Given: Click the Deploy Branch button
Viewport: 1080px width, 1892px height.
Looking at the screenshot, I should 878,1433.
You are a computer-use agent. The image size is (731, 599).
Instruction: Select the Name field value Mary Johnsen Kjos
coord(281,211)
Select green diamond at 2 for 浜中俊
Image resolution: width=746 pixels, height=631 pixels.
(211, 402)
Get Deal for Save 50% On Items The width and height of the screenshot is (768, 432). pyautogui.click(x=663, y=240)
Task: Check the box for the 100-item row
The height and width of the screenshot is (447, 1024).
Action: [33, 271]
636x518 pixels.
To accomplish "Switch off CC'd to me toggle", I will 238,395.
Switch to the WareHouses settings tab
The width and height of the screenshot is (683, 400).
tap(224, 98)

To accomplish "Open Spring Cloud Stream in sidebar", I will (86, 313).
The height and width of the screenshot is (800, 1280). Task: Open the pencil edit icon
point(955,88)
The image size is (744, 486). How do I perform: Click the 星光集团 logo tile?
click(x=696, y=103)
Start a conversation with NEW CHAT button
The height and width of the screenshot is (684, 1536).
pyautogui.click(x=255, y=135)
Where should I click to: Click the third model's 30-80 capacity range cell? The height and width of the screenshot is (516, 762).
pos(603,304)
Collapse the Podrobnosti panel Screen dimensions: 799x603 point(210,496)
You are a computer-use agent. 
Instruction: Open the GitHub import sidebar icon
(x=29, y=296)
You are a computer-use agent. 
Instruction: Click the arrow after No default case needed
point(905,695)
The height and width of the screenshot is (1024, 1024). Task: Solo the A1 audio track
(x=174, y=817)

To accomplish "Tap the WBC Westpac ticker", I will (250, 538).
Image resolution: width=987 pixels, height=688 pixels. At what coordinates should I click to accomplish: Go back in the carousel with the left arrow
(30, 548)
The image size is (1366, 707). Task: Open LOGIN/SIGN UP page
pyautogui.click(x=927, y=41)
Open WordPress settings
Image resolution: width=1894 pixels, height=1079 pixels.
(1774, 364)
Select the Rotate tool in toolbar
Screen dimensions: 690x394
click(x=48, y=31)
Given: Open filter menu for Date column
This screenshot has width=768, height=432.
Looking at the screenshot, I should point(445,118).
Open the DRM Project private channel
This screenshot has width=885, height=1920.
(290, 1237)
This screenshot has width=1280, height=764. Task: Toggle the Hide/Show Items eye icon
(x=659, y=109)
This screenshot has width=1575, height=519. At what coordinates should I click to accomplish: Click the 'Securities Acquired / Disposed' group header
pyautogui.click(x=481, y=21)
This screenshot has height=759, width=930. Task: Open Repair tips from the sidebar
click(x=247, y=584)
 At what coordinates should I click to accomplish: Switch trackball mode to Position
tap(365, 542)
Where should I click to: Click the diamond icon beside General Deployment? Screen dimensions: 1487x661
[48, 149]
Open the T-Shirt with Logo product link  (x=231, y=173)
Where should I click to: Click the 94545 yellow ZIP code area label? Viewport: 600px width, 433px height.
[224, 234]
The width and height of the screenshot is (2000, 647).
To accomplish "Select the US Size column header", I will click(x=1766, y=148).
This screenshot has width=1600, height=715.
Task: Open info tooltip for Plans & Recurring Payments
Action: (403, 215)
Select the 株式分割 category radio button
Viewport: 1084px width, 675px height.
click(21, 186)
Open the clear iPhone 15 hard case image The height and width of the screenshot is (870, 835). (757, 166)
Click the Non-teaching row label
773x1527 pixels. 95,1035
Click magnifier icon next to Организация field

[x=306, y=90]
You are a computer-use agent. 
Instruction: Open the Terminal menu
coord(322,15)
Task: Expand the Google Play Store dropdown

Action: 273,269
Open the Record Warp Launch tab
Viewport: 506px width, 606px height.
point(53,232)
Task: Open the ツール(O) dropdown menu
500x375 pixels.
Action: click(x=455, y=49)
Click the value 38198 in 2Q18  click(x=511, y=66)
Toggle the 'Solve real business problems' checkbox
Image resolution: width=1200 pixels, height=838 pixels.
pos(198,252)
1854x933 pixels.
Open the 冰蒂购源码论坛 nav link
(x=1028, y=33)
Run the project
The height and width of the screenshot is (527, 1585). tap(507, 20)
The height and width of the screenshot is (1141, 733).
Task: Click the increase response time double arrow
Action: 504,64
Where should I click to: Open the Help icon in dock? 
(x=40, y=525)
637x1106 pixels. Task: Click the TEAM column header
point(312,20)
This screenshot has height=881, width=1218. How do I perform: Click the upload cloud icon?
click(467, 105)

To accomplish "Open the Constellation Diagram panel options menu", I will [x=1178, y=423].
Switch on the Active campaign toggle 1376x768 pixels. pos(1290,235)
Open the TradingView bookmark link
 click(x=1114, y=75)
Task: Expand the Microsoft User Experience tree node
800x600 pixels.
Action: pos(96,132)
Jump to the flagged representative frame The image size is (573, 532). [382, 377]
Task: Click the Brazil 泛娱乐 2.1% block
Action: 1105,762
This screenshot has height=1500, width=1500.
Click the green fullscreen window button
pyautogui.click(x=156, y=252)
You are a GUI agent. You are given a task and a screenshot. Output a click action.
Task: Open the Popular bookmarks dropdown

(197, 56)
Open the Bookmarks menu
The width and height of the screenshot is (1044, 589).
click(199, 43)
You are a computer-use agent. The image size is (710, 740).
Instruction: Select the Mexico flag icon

_____

=== Exercise objective ===
Each entry above is to be duplicated exactly, with nothing left out.

=== Exercise solution ===
Given: Click the Deploy Branch button
Viewport: 1080px width, 1892px height.
Looking at the screenshot, I should 878,1433.
You are a computer-use agent. The image size is (731, 599).
Instruction: Select the Name field value Mary Johnsen Kjos
coord(281,211)
Select green diamond at 2 for 浜中俊
Image resolution: width=746 pixels, height=631 pixels.
(211, 402)
Get Deal for Save 50% On Items The width and height of the screenshot is (768, 432). pyautogui.click(x=663, y=240)
Task: Check the box for the 100-item row
The height and width of the screenshot is (447, 1024).
Action: [33, 271]
636x518 pixels.
To accomplish "Switch off CC'd to me toggle", I will 238,395.
Switch to the WareHouses settings tab
The width and height of the screenshot is (683, 400).
tap(224, 98)

To accomplish "Open Spring Cloud Stream in sidebar", I will (86, 313).
The height and width of the screenshot is (800, 1280). Task: Open the pencil edit icon
point(955,88)
The image size is (744, 486). How do I perform: Click the 星光集团 logo tile?
click(x=696, y=103)
Start a conversation with NEW CHAT button
The height and width of the screenshot is (684, 1536).
pyautogui.click(x=255, y=135)
Where should I click to: Click the third model's 30-80 capacity range cell? The height and width of the screenshot is (516, 762).
pos(603,304)
Collapse the Podrobnosti panel Screen dimensions: 799x603 point(210,496)
You are a computer-use agent. 
Instruction: Open the GitHub import sidebar icon
(x=29, y=296)
You are a computer-use agent. 
Instruction: Click the arrow after No default case needed
point(905,695)
The height and width of the screenshot is (1024, 1024). Task: Solo the A1 audio track
(x=174, y=817)

To accomplish "Tap the WBC Westpac ticker", I will (250, 538).
Image resolution: width=987 pixels, height=688 pixels. At what coordinates should I click to accomplish: Go back in the carousel with the left arrow
(30, 548)
The image size is (1366, 707). Task: Open LOGIN/SIGN UP page
pyautogui.click(x=927, y=41)
Open WordPress settings
Image resolution: width=1894 pixels, height=1079 pixels.
(1774, 364)
Select the Rotate tool in toolbar
Screen dimensions: 690x394
click(x=48, y=31)
Given: Open filter menu for Date column
This screenshot has width=768, height=432.
Looking at the screenshot, I should point(445,118).
Open the DRM Project private channel
This screenshot has width=885, height=1920.
(290, 1237)
This screenshot has width=1280, height=764. Task: Toggle the Hide/Show Items eye icon
(x=659, y=109)
This screenshot has width=1575, height=519. At what coordinates should I click to accomplish: Click the 'Securities Acquired / Disposed' group header
pyautogui.click(x=481, y=21)
This screenshot has height=759, width=930. Task: Open Repair tips from the sidebar
click(x=247, y=584)
 At what coordinates should I click to accomplish: Switch trackball mode to Position
tap(365, 542)
Where should I click to: Click the diamond icon beside General Deployment? Screen dimensions: 1487x661
[48, 149]
Open the T-Shirt with Logo product link  (x=231, y=173)
Where should I click to: Click the 94545 yellow ZIP code area label? Viewport: 600px width, 433px height.
[224, 234]
The width and height of the screenshot is (2000, 647).
To accomplish "Select the US Size column header", I will click(x=1766, y=148).
This screenshot has width=1600, height=715.
Task: Open info tooltip for Plans & Recurring Payments
Action: (403, 215)
Select the 株式分割 category radio button
Viewport: 1084px width, 675px height.
click(21, 186)
Open the clear iPhone 15 hard case image The height and width of the screenshot is (870, 835). (757, 166)
Click the Non-teaching row label
773x1527 pixels. 95,1035
Click magnifier icon next to Организация field

[x=306, y=90]
You are a computer-use agent. 
Instruction: Open the Terminal menu
coord(322,15)
Task: Expand the Google Play Store dropdown

Action: 273,269
Open the Record Warp Launch tab
Viewport: 506px width, 606px height.
point(53,232)
Task: Open the ツール(O) dropdown menu
500x375 pixels.
Action: click(x=455, y=49)
Click the value 38198 in 2Q18  click(x=511, y=66)
Toggle the 'Solve real business problems' checkbox
Image resolution: width=1200 pixels, height=838 pixels.
pos(198,252)
1854x933 pixels.
Open the 冰蒂购源码论坛 nav link
(x=1028, y=33)
Run the project
The height and width of the screenshot is (527, 1585). tap(507, 20)
The height and width of the screenshot is (1141, 733).
Task: Click the increase response time double arrow
Action: 504,64
Where should I click to: Open the Help icon in dock? 
(x=40, y=525)
637x1106 pixels. Task: Click the TEAM column header
point(312,20)
This screenshot has height=881, width=1218. How do I perform: Click the upload cloud icon?
click(467, 105)

To accomplish "Open the Constellation Diagram panel options menu", I will [x=1178, y=423].
Switch on the Active campaign toggle 1376x768 pixels. pos(1290,235)
Open the TradingView bookmark link
 click(x=1114, y=75)
Task: Expand the Microsoft User Experience tree node
800x600 pixels.
Action: pos(96,132)
Jump to the flagged representative frame The image size is (573, 532). [382, 377]
Task: Click the Brazil 泛娱乐 2.1% block
Action: 1105,762
This screenshot has height=1500, width=1500.
Click the green fullscreen window button
pyautogui.click(x=156, y=252)
You are a GUI agent. You are given a task and a screenshot. Output a click action.
Task: Open the Popular bookmarks dropdown

(197, 56)
Open the Bookmarks menu
The width and height of the screenshot is (1044, 589).
click(199, 43)
You are a computer-use agent. The image size is (710, 740).
Instruction: Select the Mexico flag icon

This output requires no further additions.